A reader of ours directed us to a great piece on the reserve currency dilema from an emerging market perspective. A pertinent excerpt from the article which appeared in the Economic Times of India.
Russian President Dmitry Medvedev has recently presented an interestingly different perception about the state of the world stating that the artificially maintained unipolar system was based on one big centre of consumption financed by a growing deficit and thus growing debt, one formerly strong reserve currency and one dominant system of assessing assets and risks. He went on to castigate the US military presence across the world stating that it survives on what is effectively a massive subsidy by the rest of the world while the US continues to appropriate the exports, companies and real estate of the rest of the world in exchange for paper money of questionable worth.
While it is easy to dismiss the perception as Communist propaganda there is certainly more than a grain of truth in the rather provocative interpretation of the state of the unipolar world. There is no denying the fact that the global financial meltdown of the last two years is largely because of the simple fact that the unbridled consumption by the US and its citizens has been going on unchecked for an unsustainably long period.

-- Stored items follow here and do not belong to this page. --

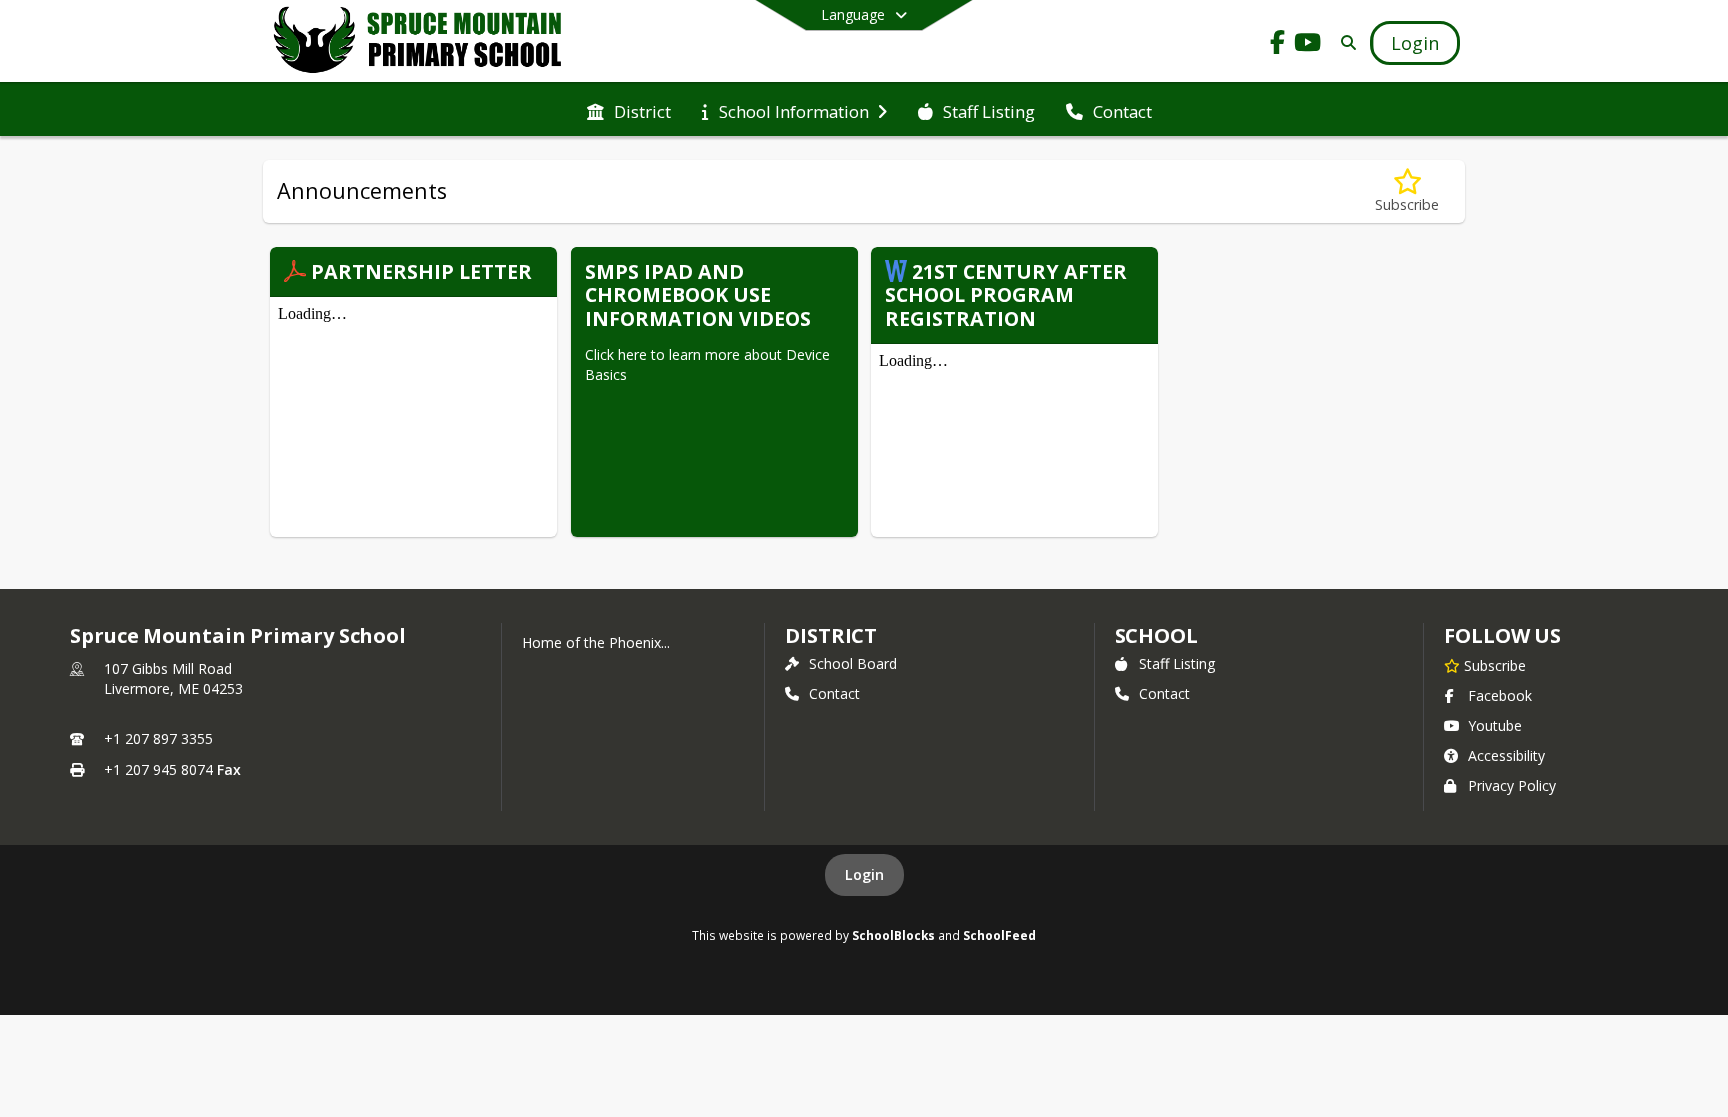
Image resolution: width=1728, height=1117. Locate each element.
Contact (834, 693)
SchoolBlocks (893, 935)
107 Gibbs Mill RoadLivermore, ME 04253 (173, 678)
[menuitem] (629, 110)
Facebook (1500, 695)
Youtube (1495, 725)
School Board (853, 663)
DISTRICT (831, 635)
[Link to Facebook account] (1278, 45)
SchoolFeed (999, 935)
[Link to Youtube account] (1308, 45)
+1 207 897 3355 (158, 738)
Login (864, 874)
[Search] (1344, 42)
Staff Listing (1177, 663)
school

It is worth recapitulating the process by which the global economy currently finds itself in dire straits. Unbridled consumption by US citizens, US buyouts of foreign companies and the massive US military spending across the World — all paid for in the domestic currency of the US — find their way ultimately to the foreign central banks of the countries that have balance of payment surpluses. These dollars are effectively recycled by the central banks back to the US when they invest in “safe” financial assets like US treasury bonds.

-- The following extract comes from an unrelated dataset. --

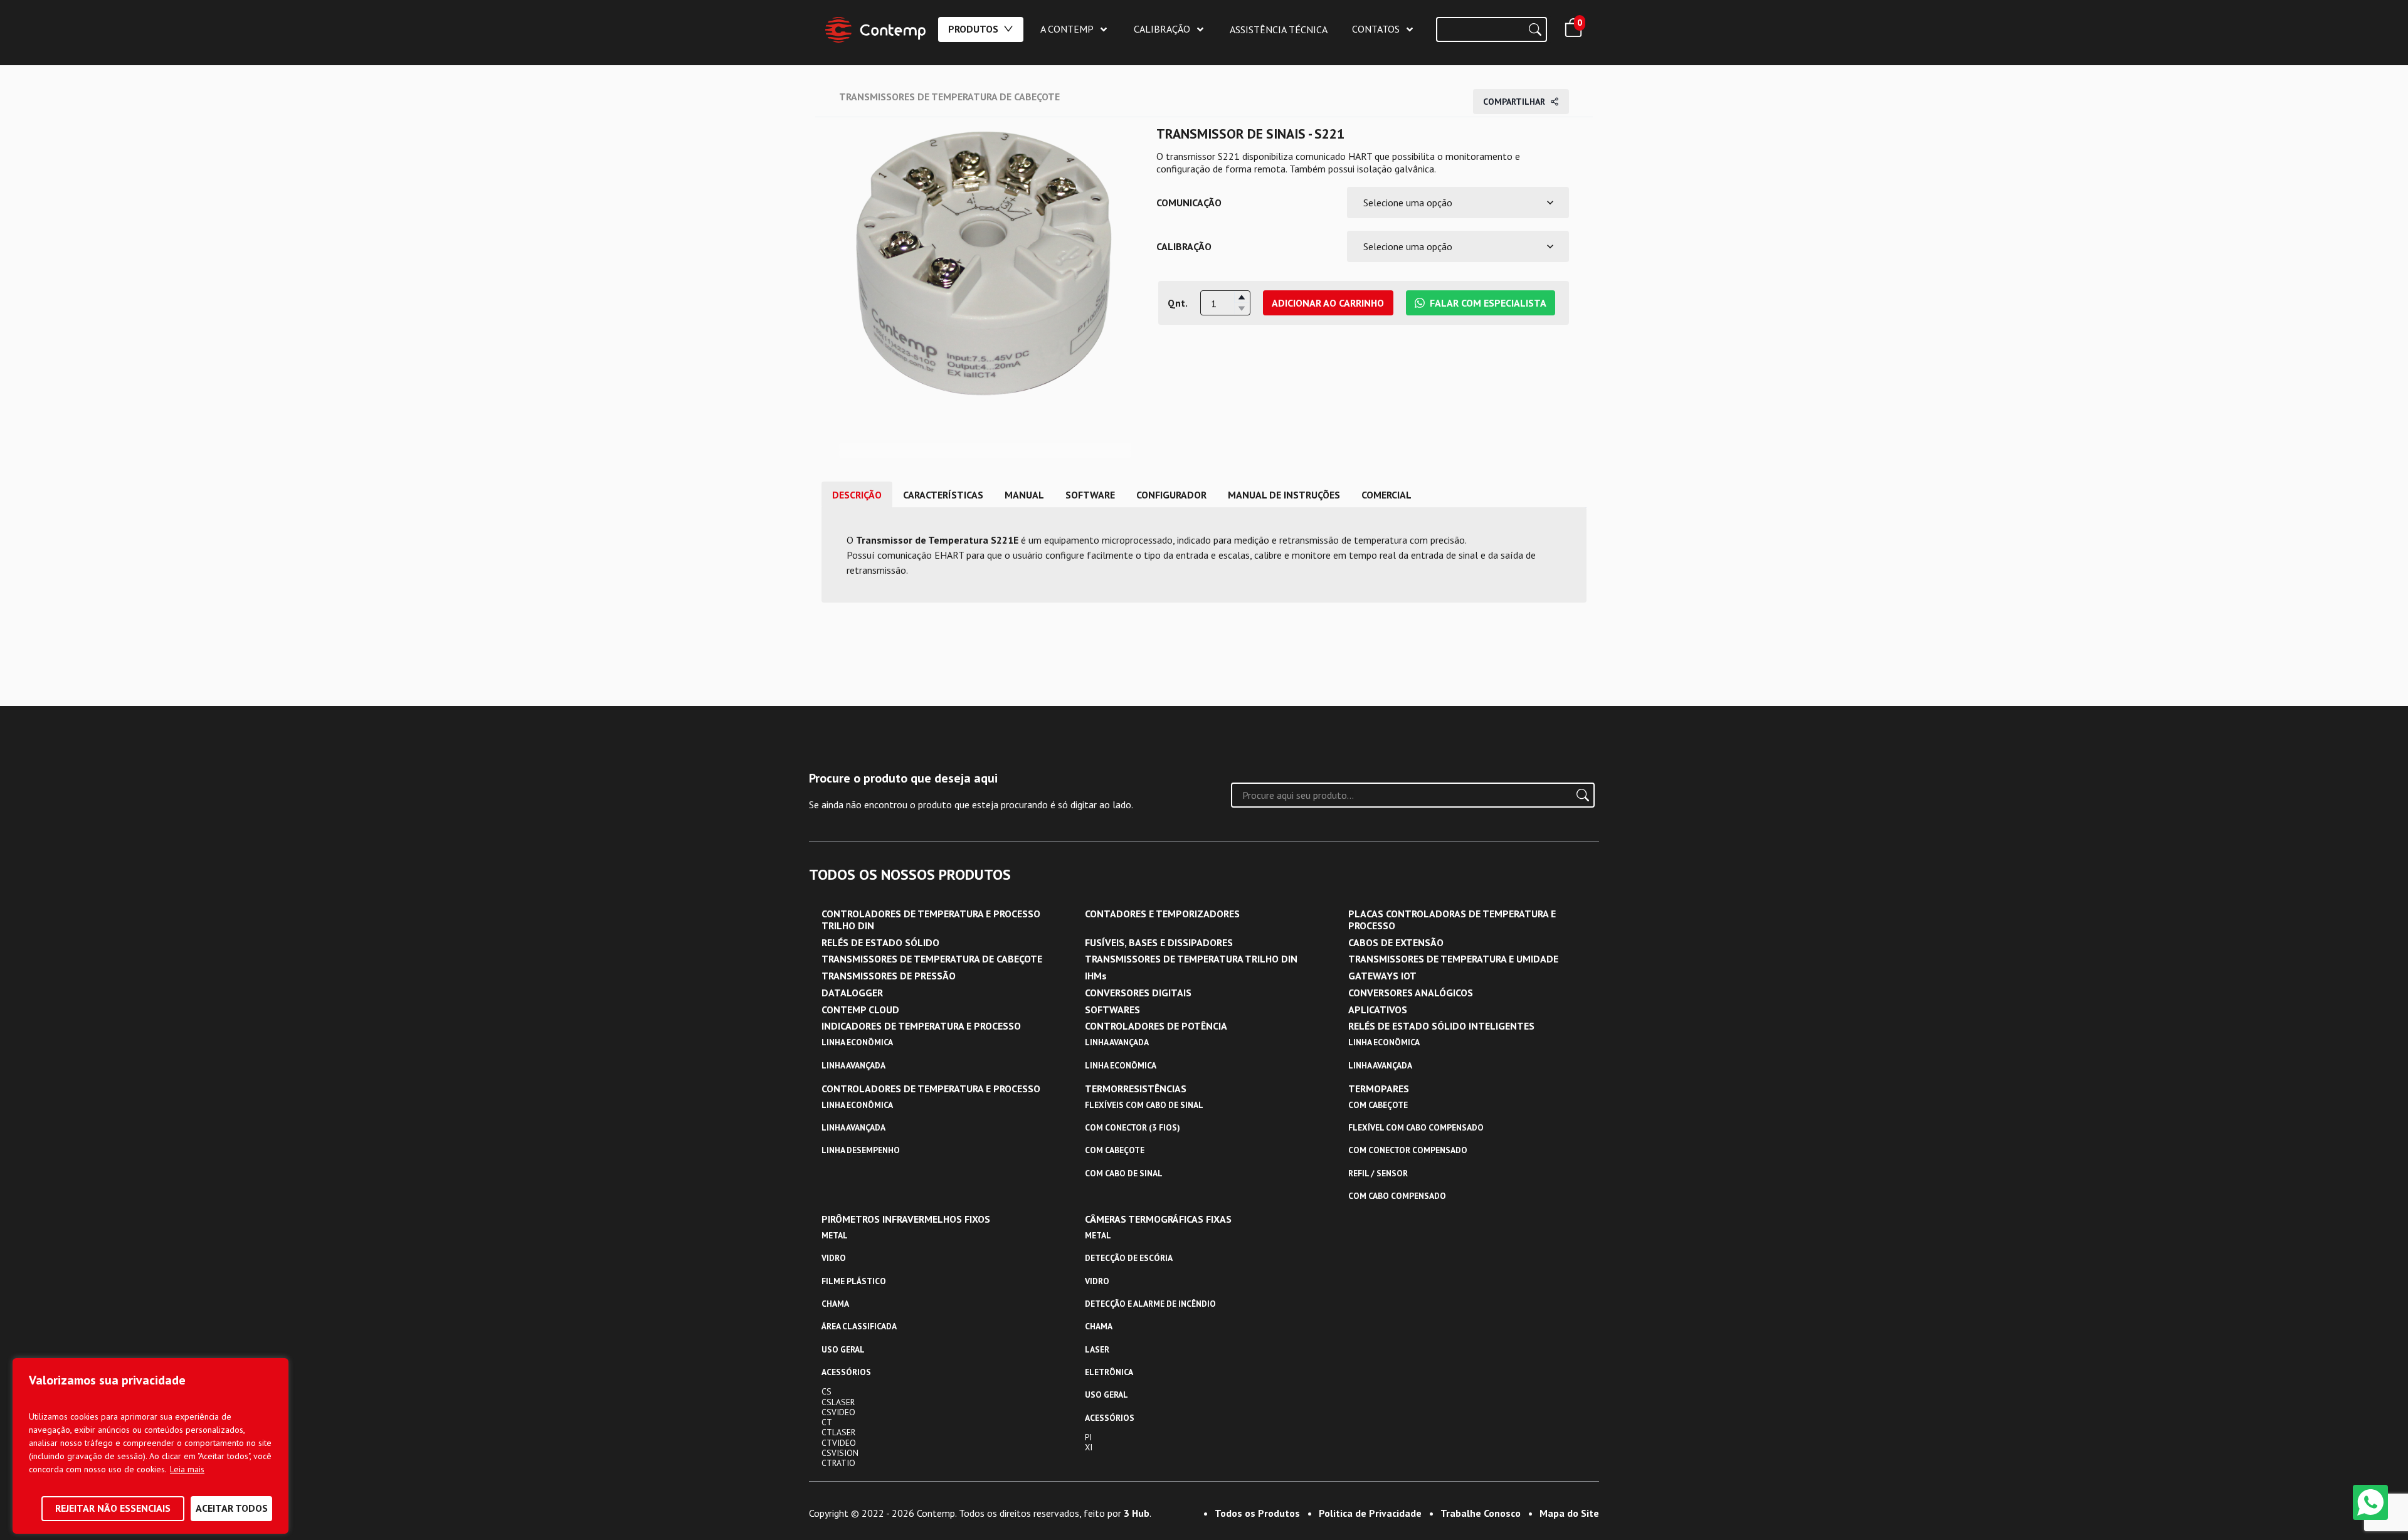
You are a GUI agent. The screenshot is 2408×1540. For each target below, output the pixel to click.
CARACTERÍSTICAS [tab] (943, 494)
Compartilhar (1514, 101)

The other alternative for these surplus countries is to let their currencies appreciate in the free market relative to the Dollar with negative ramifications on their export competitiveness, the health of their export intensive businesses and unemployment. As long as the export surplus countries continue to hoard dollars which is effectively US IOUs, despite being the world’s largest debtor country, the US does not have to undergo IMF style “structural adjustments”.
The standard prescriptions under ‘structural adjustment programmes’ are tax and interest rate hikes, currency devaluation, reduction in trade and fiscal deficits, pruning social safety nets, selling government-owned enterprises and natural resources, etc., to the satisfaction of pressing creditors. However, it is surprising to note that the US response to the financial crisis over the last two years is at complete variance to the “standard” operating procedure in a structural adjustment programme.
Indeed, to the lay observer it appears that the global reach of the mighty military prowess of the US sits rather uncomfortably with the perceptible decline in its economic strength. These apparent contradictions would possibly take decades to get reconciled but history has been witness to many events that appeared incredulous when the first undercurrents were visible.
The fall of the once mighty British pound as a reserve currency between the two World Wars, a defeated Japan in the second World War becoming an economic powerhouse, and more recently, the leap of Communist China from utter poverty to relative prosperity — all in a few decades — are examples worth recalling. It is therefore reasonable to prophecy that the longer the US continues to live off the savings of others, the more likely it is that the laws of economics would catch up with it some time.